The LD50 of the test item is higher than 2000 mg/kg body weight by dermal route in the rat.
The test item does not have to be classified in accordance with the Regulation EC No. 1272/2008 on classification, labelling and packaging of substances and mixtures.
No signal word or hazard statement is required.

Executive summary:

The test item was applied, as supplied, onto the intact skin of 3 females Sprague Dawley rats at the dose of 2000 mg/kg body weight. The experimental protocol was established on the basis of the method as defined in the O.E.C.D. Test Guideline No. 402 dated October 9th, 2017.

No mortality occurred during the study.

No systemic clinical signs related to the administration of the test item were observed. Erythema was noted in all treated animals (3/3) at 24 hours post dose and was totally reversible between Days 6 and 7. This reaction was associated with oedema in all treated animals (3/3) at 24 hours post-dose and was totally reversible on Day 6. Dryness of the skin was noted in all treated animals (3/3) between Days 3 and 9. The body weight evolution of the animals remained normal throughout the study.

The macroscopic examination of the animals at the end of the study did not reveal treatment-related changes.

In conclusion, the LD50 of the test item is higher than 2000 mg/kg body weight by dermal route in the rat.
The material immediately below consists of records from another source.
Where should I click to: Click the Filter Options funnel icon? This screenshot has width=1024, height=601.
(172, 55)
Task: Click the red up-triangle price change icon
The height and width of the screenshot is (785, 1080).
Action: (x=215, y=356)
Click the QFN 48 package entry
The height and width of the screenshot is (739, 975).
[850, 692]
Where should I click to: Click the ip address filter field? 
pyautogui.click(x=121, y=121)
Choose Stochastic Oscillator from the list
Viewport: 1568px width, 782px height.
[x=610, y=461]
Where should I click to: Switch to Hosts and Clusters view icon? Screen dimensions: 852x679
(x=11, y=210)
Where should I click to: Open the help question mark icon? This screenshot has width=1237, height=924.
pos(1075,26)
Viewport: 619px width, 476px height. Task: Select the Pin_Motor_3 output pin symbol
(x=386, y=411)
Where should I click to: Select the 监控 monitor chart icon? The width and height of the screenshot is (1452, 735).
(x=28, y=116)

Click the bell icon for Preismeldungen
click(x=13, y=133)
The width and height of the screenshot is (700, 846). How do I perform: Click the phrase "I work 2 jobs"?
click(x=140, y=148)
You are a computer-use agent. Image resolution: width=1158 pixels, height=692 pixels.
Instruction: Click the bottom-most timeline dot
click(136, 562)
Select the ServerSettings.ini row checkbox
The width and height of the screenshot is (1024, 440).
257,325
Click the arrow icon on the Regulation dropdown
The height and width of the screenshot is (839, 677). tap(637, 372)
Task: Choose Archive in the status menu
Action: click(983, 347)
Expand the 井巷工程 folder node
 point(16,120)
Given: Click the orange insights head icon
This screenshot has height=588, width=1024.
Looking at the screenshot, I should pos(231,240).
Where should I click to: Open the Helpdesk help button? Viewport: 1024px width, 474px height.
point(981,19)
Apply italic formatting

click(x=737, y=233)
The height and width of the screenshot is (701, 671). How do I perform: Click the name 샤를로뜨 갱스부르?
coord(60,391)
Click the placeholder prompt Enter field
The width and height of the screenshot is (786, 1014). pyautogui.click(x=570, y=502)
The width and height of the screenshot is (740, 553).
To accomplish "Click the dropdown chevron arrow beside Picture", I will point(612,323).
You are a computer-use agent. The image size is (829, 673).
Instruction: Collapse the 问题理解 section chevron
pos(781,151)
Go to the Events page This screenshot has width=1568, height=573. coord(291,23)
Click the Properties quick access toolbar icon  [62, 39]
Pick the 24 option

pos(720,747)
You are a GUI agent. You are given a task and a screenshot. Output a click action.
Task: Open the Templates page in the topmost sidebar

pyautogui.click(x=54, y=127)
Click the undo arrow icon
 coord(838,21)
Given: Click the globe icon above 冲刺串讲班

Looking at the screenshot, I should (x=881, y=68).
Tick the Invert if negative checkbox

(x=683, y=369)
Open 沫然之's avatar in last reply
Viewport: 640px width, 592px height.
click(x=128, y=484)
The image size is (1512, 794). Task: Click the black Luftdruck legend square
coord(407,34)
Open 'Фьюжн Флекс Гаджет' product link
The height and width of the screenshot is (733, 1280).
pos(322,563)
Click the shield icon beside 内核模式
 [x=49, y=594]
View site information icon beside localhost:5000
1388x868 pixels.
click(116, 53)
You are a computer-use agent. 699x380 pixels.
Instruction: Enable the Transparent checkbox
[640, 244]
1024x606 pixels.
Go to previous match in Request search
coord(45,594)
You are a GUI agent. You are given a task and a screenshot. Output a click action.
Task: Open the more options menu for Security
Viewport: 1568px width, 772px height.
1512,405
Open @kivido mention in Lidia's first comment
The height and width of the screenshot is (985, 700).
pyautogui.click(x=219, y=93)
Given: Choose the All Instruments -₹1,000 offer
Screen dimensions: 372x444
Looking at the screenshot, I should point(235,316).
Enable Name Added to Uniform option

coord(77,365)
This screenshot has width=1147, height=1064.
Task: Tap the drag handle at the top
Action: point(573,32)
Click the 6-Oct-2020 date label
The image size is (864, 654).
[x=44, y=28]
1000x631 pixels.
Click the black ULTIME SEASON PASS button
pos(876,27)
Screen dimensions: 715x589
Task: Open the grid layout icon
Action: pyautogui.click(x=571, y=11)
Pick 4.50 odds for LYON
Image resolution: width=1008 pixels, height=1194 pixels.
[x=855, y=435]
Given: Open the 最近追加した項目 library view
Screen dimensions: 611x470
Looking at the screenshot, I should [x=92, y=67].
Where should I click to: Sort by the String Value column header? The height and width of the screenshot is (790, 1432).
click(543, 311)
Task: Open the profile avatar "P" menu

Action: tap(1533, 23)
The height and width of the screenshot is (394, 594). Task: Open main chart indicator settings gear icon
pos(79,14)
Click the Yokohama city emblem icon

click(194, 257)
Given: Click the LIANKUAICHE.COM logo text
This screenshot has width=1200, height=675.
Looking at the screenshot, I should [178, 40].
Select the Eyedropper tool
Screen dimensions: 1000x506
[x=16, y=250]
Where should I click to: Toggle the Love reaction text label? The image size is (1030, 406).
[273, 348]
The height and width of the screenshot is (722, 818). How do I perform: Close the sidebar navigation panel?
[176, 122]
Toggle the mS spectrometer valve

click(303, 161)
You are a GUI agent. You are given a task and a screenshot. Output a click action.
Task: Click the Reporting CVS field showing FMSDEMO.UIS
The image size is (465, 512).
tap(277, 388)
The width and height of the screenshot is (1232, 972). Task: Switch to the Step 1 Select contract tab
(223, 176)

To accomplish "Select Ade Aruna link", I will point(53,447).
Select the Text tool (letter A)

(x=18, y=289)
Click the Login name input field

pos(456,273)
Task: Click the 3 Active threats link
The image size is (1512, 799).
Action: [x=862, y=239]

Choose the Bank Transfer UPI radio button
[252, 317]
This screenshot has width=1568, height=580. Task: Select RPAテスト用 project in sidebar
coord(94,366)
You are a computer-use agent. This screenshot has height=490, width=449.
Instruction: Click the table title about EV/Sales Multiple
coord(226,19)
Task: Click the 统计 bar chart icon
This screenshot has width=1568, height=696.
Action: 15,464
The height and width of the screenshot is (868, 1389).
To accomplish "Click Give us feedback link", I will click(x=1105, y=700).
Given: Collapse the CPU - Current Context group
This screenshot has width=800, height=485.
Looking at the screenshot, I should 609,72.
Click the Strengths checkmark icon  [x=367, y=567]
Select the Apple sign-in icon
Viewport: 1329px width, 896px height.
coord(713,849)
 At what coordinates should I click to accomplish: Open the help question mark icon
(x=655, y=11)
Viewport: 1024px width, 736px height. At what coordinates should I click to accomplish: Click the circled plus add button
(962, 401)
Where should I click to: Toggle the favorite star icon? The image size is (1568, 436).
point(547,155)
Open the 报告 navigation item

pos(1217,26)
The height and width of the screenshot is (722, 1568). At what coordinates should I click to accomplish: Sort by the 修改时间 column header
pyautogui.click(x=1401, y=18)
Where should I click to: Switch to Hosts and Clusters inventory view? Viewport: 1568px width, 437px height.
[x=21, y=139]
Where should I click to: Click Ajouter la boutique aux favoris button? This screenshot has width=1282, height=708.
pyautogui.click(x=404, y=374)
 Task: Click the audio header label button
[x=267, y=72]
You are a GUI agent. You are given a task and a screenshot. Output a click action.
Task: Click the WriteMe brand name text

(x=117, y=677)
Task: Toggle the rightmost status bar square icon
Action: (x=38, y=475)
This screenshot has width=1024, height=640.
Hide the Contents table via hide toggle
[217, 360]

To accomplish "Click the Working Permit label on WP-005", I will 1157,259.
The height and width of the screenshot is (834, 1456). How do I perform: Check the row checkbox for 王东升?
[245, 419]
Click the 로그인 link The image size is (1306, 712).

The test item does not have to be classified in accordance with the Regulation EC No. 1272/2008 on classification, labelling and packaging of substances and mixtures. No signal word or hazard statement is required.

Endpoint conclusion

Endpoint conclusion:

no adverse effect observed

Additional information

Justification for classification or non-classification

oral

The LD50 of the test item RICOIL EN is higher than 2000 mg/kg body weight. In accordance with the O.E.C.D. Test Guideline No. 423, the LD50 cut-off of the test item may be considered as 5000 mg/kg body weight by oral route in the rat.

The test item RICOIL EN does not have to be classified in accordance with the Regulation EC No. 1272/2008 on classification, labelling and packaging of substances and mixtures. No signal word or hazard statement is required.

dermal

The LD50 of the test item RICOIL EN is higher than 2000 mg/kg body weight by dermal route in the rat.

The test item RICOIL EN does not have to be classified in accordance with the Regulation EC No. 1272/2008 on classification, labelling and packaging of substances and mixtures. No signal word or hazard statement is required.